• **Requirement**:
Wherever the word "will" shows up in the data, report the line it sits in.
═════ Input material ═════
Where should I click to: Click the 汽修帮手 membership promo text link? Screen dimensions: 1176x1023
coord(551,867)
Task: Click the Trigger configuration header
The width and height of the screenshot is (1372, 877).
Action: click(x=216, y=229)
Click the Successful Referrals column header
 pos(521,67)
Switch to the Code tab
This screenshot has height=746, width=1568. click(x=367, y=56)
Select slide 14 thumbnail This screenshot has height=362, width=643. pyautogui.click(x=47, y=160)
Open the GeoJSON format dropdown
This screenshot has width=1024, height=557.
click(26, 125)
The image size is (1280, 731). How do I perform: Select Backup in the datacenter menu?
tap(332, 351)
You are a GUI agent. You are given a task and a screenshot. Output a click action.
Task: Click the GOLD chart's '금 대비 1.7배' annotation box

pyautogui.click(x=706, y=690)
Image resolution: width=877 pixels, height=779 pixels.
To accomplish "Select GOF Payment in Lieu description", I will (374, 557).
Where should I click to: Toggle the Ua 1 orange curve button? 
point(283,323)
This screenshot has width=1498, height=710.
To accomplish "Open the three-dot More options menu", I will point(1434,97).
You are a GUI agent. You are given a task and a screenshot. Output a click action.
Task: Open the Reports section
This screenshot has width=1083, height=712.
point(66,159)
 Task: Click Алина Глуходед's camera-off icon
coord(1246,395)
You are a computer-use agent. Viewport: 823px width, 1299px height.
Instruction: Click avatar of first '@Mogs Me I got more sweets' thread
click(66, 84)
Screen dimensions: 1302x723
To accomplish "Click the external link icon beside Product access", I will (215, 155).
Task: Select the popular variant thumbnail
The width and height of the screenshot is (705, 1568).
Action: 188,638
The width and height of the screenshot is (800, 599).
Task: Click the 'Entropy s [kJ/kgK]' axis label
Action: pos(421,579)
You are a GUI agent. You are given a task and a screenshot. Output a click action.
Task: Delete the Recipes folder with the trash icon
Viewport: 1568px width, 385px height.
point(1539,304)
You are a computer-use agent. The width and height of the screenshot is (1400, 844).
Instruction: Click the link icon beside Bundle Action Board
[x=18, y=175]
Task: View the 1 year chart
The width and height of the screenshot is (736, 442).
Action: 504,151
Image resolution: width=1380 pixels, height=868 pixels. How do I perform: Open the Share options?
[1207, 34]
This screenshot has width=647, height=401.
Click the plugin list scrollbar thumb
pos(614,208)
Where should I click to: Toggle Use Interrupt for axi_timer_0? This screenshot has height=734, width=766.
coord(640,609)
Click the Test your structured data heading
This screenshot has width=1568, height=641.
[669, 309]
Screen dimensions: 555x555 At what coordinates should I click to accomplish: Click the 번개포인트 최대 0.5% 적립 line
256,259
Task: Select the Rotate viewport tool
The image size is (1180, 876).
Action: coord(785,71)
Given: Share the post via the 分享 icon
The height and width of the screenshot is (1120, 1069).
═════
• **Written answer**:
To accomplish "Select GOF Payment in Lieu description", I will (374, 557).
To accomplish "Open the three-dot More options menu", I will point(1434,97).
To accomplish "Click the external link icon beside Product access", I will (215, 155).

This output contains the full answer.